Frein is accused of carrying out the Sept. 12 ambush at the Blooming Grove state police barracks that killed Cpl. Bryon Dickson and wounded Trooper Alex Douglass.

More than 1,000 law enforcement personnel participated at some point in the ensuing manhunt, which cost the state police at least $11 million.

At the same time, the FBI had as many as 200 people working on the search, said Edward Hanko, special agent in charge of the Philadelphia division.

During a conversation with detectives on the night of Oct. 30, Frein "acknowledged that he shot troopers because he wanted to make a change [in government] and that the murder of the trooper was an assassination," according to the affidavit filed in the case.

Frein's attorneys have entered a not-guilty plea on his behalf and said they were only beginning to explore the evidence in the case, including the alleged confession.

"I'm going to have to hear whether it's recorded or just an oral confession, under what circumstances it was given, whether it was constitutionally obtained," said Michael Weinstein, one of Frein's lawyers.

Also at issue could be whether Frein was denied access to an attorney on the night police said he confessed to the shootings.

Frein's family retained attorney Jim Swetz, who said he worked to ensure that Frein's right to counsel was honored.

But Swetz, who is no longer involved in the case, was not permitted to see Frein when he arrived at the state police barracks in Blooming Grove that night, according to Frein's attorneys.

"It's absolutely something we're going to look into," said lawyer William Ruzzo, another member of Frein's defense team.

The affidavit notes that before the interview, detectives informed Frein of his constitutional right to remain silent and ask for a lawyer, though he apparently did neither.

Pike County District Attorney Raymond J. Tonkin said the police do not have a duty to notify defendants if an attorney is seeking to speak with them.

That issue and those details are unlikely to come up at Monday's hearing, said David Rudovsky, a noted defense and civil rights lawyer and professor at the University of Pennsylvania Law School.

"I would expect very little of that to actually be introduced into evidence," Rudovsky said.

Prosecutors need only to prove at a preliminary hearing that a murder occurred, he said, and that it's "at least probable" that Frein was the murderer.

Other evidence against Frein presented in police affidavits includes journal entries found among his belongings, which police say describe the attack at the police barracks.
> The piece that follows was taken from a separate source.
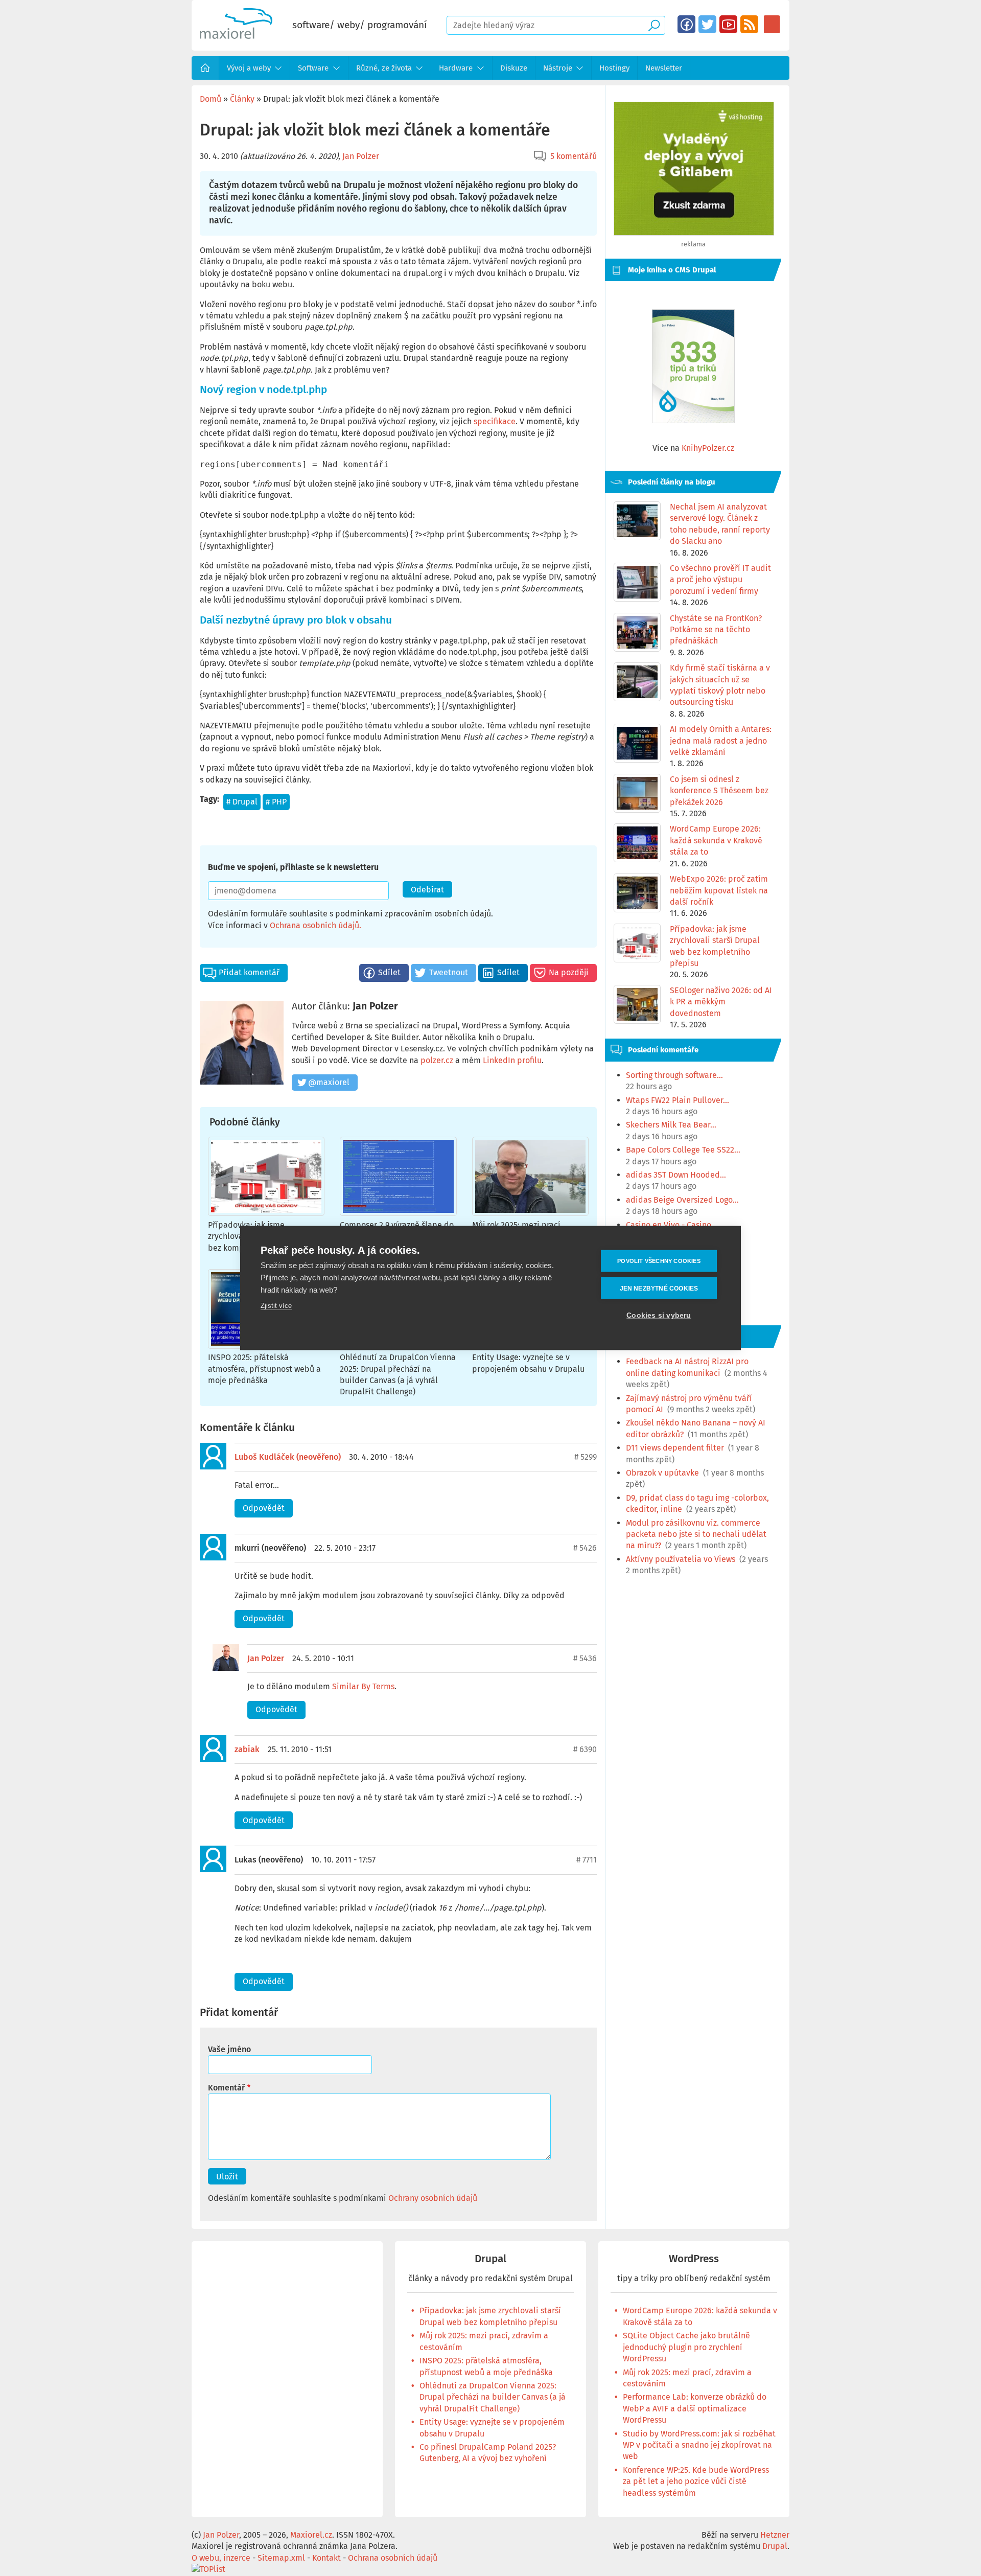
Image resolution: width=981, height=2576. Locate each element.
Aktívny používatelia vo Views (680, 1559)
Frein also faces charges of possessing explosive devices that police say they found in the woods during the manhunt, along with other items that matched his DNA.

Charges of terrorism were added after his arrest, based on statements he allegedly made to the police claiming the shooting was a political assassination.

In an e-mail, Tonkin declined to share what evidence he will highlight at the hearing but said prosecutors will call "a number of witnesses."

In a December letter to Judge Shannon Muir opposing a delay in the preliminary hearing, Tonkin had noted that one witness he subpoenaed was traveling from Louisiana.

Muir delayed the hearing in December after Robert Bernathy, Pike County's chief public defender, withdrew as one of Frein's attorneys. Bernathy cited "both professional and personal conflicts of interest" in his request to be removed from the case.

Ruzzo, a Luzerne County lawyer who has experience defending capital murder cases, was appointed to replace Bernathy.

Weinstein, the other lawyer, declined to comment on what Frein has shared with his attorneys.

He has been held without bail at the Pike County Correctional Facility since his arrest.

Weinstein said Frein's family has visited him there.